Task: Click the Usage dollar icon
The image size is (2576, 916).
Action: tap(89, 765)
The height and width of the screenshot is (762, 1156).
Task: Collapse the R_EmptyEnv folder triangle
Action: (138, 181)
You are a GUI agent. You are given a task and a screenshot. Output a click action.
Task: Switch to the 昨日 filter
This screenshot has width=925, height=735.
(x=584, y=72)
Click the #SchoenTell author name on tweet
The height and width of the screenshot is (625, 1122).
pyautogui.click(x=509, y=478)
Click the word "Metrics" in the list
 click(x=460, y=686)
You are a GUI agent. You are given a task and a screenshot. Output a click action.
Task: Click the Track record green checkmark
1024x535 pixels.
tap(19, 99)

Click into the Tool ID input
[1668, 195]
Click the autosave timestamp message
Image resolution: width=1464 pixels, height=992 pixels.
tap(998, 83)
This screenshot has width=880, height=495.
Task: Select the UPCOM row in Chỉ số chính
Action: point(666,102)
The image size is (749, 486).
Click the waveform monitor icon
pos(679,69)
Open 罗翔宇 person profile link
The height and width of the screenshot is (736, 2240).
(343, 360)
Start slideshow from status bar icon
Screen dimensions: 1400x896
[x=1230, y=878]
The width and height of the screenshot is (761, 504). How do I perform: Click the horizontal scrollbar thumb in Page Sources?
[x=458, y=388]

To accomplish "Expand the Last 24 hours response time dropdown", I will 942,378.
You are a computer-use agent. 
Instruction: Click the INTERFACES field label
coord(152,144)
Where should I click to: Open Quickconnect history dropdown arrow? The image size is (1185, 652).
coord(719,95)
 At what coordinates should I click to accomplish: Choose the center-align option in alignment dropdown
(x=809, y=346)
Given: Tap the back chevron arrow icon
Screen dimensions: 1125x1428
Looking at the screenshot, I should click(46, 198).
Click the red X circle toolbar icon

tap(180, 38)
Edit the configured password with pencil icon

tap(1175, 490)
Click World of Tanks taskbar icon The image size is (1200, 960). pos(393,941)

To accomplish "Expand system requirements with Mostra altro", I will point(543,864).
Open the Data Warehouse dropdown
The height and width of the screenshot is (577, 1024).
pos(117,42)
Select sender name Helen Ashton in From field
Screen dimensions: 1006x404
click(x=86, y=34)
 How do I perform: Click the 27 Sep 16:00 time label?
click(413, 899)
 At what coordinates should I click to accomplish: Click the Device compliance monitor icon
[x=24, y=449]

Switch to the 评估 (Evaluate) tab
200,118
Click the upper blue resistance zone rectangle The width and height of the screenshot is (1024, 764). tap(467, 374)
◆ ◆ ◆
Transcribe the listing above exactly as shown.

Task: Click the Usage dollar icon
The image size is (2576, 916).
Action: tap(89, 765)
The height and width of the screenshot is (762, 1156).
Task: Collapse the R_EmptyEnv folder triangle
Action: (138, 181)
You are a GUI agent. You are given a task and a screenshot. Output a click action.
Task: Switch to the 昨日 filter
This screenshot has width=925, height=735.
(x=584, y=72)
Click the #SchoenTell author name on tweet
The height and width of the screenshot is (625, 1122).
pyautogui.click(x=509, y=478)
Click the word "Metrics" in the list
 click(x=460, y=686)
You are a GUI agent. You are given a task and a screenshot. Output a click action.
Task: Click the Track record green checkmark
1024x535 pixels.
tap(19, 99)

Click into the Tool ID input
[1668, 195]
Click the autosave timestamp message
Image resolution: width=1464 pixels, height=992 pixels.
tap(998, 83)
This screenshot has width=880, height=495.
Task: Select the UPCOM row in Chỉ số chính
Action: point(666,102)
The image size is (749, 486).
Click the waveform monitor icon
pos(679,69)
Open 罗翔宇 person profile link
The height and width of the screenshot is (736, 2240).
(343, 360)
Start slideshow from status bar icon
Screen dimensions: 1400x896
[x=1230, y=878]
The width and height of the screenshot is (761, 504). How do I perform: Click the horizontal scrollbar thumb in Page Sources?
[x=458, y=388]

To accomplish "Expand the Last 24 hours response time dropdown", I will 942,378.
You are a computer-use agent. 
Instruction: Click the INTERFACES field label
coord(152,144)
Where should I click to: Open Quickconnect history dropdown arrow? The image size is (1185, 652).
coord(719,95)
 At what coordinates should I click to accomplish: Choose the center-align option in alignment dropdown
(x=809, y=346)
Given: Tap the back chevron arrow icon
Screen dimensions: 1125x1428
Looking at the screenshot, I should click(46, 198).
Click the red X circle toolbar icon

tap(180, 38)
Edit the configured password with pencil icon

tap(1175, 490)
Click World of Tanks taskbar icon The image size is (1200, 960). pos(393,941)

To accomplish "Expand system requirements with Mostra altro", I will point(543,864).
Open the Data Warehouse dropdown
The height and width of the screenshot is (577, 1024).
pos(117,42)
Select sender name Helen Ashton in From field
Screen dimensions: 1006x404
click(x=86, y=34)
 How do I perform: Click the 27 Sep 16:00 time label?
click(413, 899)
 At what coordinates should I click to accomplish: Click the Device compliance monitor icon
[x=24, y=449]

Switch to the 评估 (Evaluate) tab
200,118
Click the upper blue resistance zone rectangle The width and height of the screenshot is (1024, 764). tap(467, 374)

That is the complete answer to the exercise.